On October 31, a Twitter user named @yanluowangleaks shared the Matrix chat and server leaks of the Yanluowang group, alongside the builder and decryption source. In total, six files contained internal conversations between the group’s members. From the analysis of these chats, at least eighteen people have been involved in Yanluowang operations.
First spotted in October 2021, Yanluowang is a ransomware-as-a-service (RaaS) operation. Although the group is primarily focused on attacking organizations within the financial sector, they have also targeted companies in manufacturing, IT services, consultancy, and engineering. In September 2022, the gang leaked the data stolen from Cisco Systems. At the time, the gang claimed to have stolen 55GB of data from Cisco, including classified documents, technical schematics, and source code, but didn’t provide any proof.

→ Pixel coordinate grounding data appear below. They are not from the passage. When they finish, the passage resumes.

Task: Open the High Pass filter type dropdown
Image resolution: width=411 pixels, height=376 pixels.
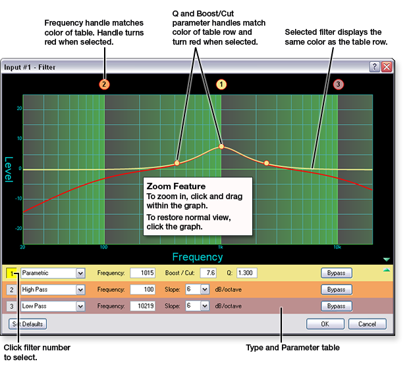Action: point(80,289)

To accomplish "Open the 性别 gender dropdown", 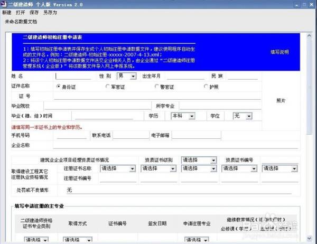I will tap(126, 76).
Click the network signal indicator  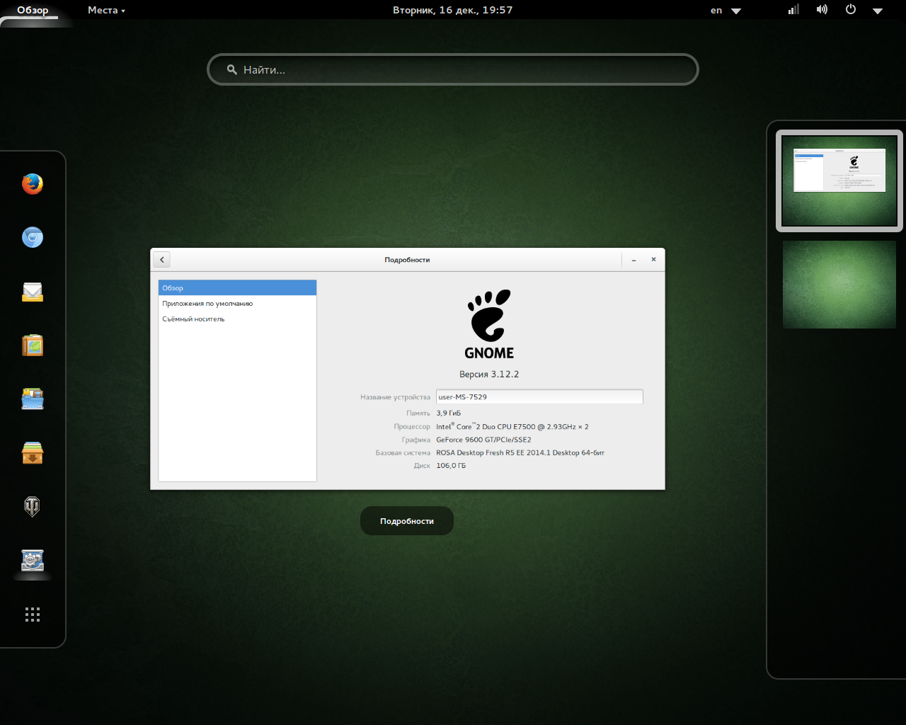[x=793, y=10]
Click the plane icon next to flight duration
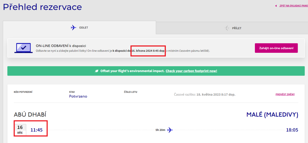 tap(170, 130)
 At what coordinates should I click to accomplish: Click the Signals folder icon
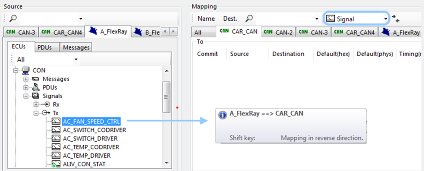[x=35, y=96]
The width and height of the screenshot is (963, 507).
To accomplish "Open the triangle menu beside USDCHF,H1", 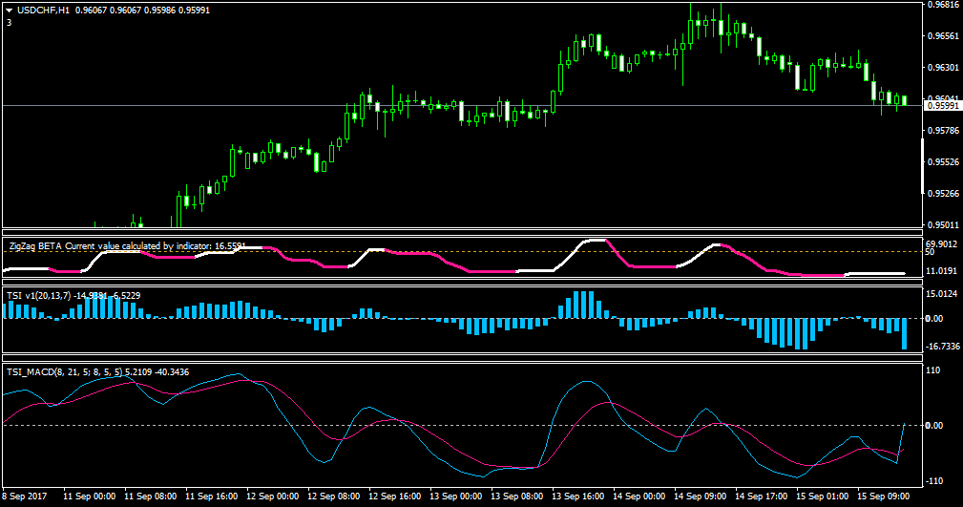I will coord(10,11).
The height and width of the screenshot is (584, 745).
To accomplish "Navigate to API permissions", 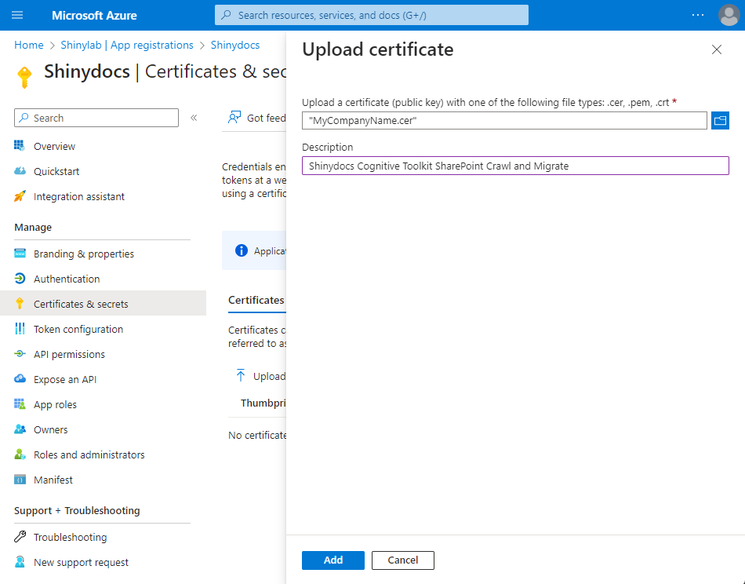I will coord(69,354).
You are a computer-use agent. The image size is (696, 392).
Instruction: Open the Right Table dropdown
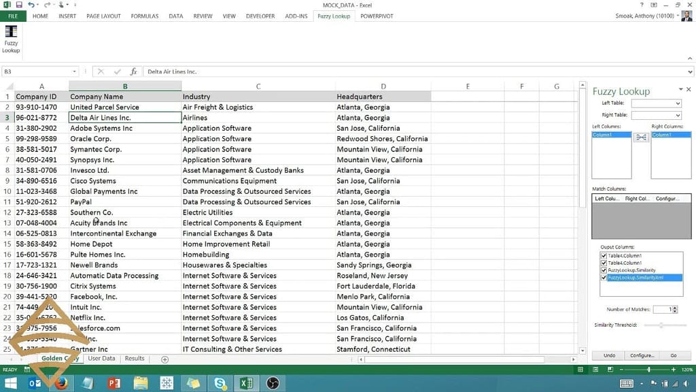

The leaked chat logs revealed the names of core members in charge of the Yanluowang RaaS and their identities on cybercrime forums, as well as exposed tactics techniques and procedures (TTPs) of the group.
Conversations between the group’s members explored the possibilities of conducting attacks against critical infrastructure, however, one of the members stated that Yanluowang would not target the critical infrastructure of former Soviet countries. Beyond targets, the chat logs also highlighted Yanluowang’s use of the ransomware, PayloadBIN but also that attacks that involved it may potentially have been misattributed to another ransomware actor, Evil Corp.
Another interesting fact the leaked chat logs revealed that the group appears to support Ukraine based on the statement “We stand with Ukraine” on the negotiation page of Yanluowang’s website. It was also found that a former member of the Conti ransomware gang had joined Yanluowang.
After the leak Yanluowang’ data leaks site has been shut down indicating that the group stopped the operation, at least temporarily.